The ongoing kerfuffle between MTN, Africa’s largest mobile phone operator, and the Nigerian authorities took another twist on Friday. In a surprise announcement, MTN informed investors that the Nigerian authorities have adjusted the fine upwards again to $3.9 billion (R56 billion) from $3.4 billion (R48.9 billion). By Gugu Lourie
On Thursday, MTN announced that the Nigerian government has reduced the fine imposed on its Nigerian operation to $3.4 billion from $5.2 billion.
The fine relates to the late disconnecting of 5.1 million MTN Nigerian subscribers in August and September 2015.

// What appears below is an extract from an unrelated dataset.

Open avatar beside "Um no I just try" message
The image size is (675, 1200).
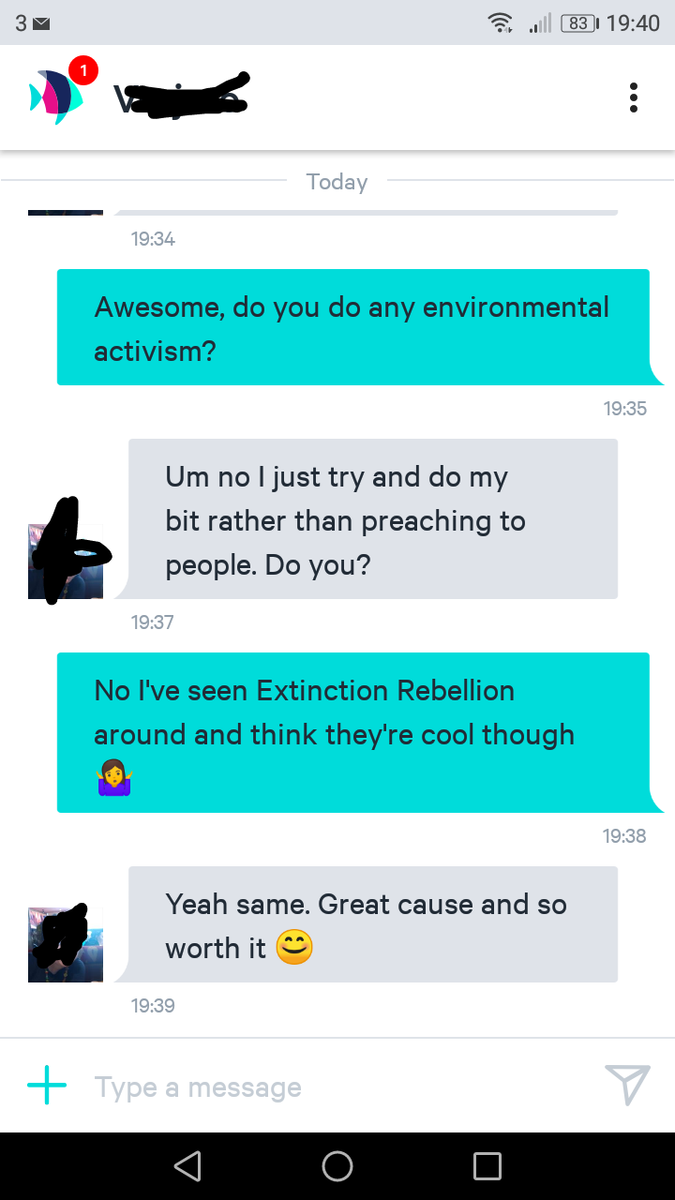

The South African-based mobile phone operator said it has received a formal letter dated 2 December 2015 from the NCC informing them to pay $3.4 billion by 31 December 2015.
But later on Thursday, MTN received another surprise letter from the Nigerian authorities.
“Late on 3 December 2015, the day after receipt of the First Letter, the company received a further letter from the NCC dated 3 December 2015 (the Second Letter). The Second Letter, which was stated to supersede the First Letter, informed the company that the fine had actually been reduced by 25% to 780 Billion Naira and not by 35% to 674 Billion Naira, as was stated in the First Letter. The payment date remained 31 December 2015,” the mobile phone operator informed investors.
“Neither the First Letter nor the Second Letter sets out any details on how the reduction wasDetermined,” MTN said, adding that it is carefully considering both the First Letter and the Second Letter, and the Executive Chairman Phuthuma Nhleko will immediately and urgently re-engage with the Nigerian Authorities before responding formally.
The commotion in Nigeria has resulted in MTN losing its group CEO Sifiso Dabengwa and the CEO of the Nigerian operation, Michael Ikpoki, who resigned yesterday.
The company is also restricting its operations and management team and the company’s market value has been significantly slashed by the commotion in its biggest market of Nigeria.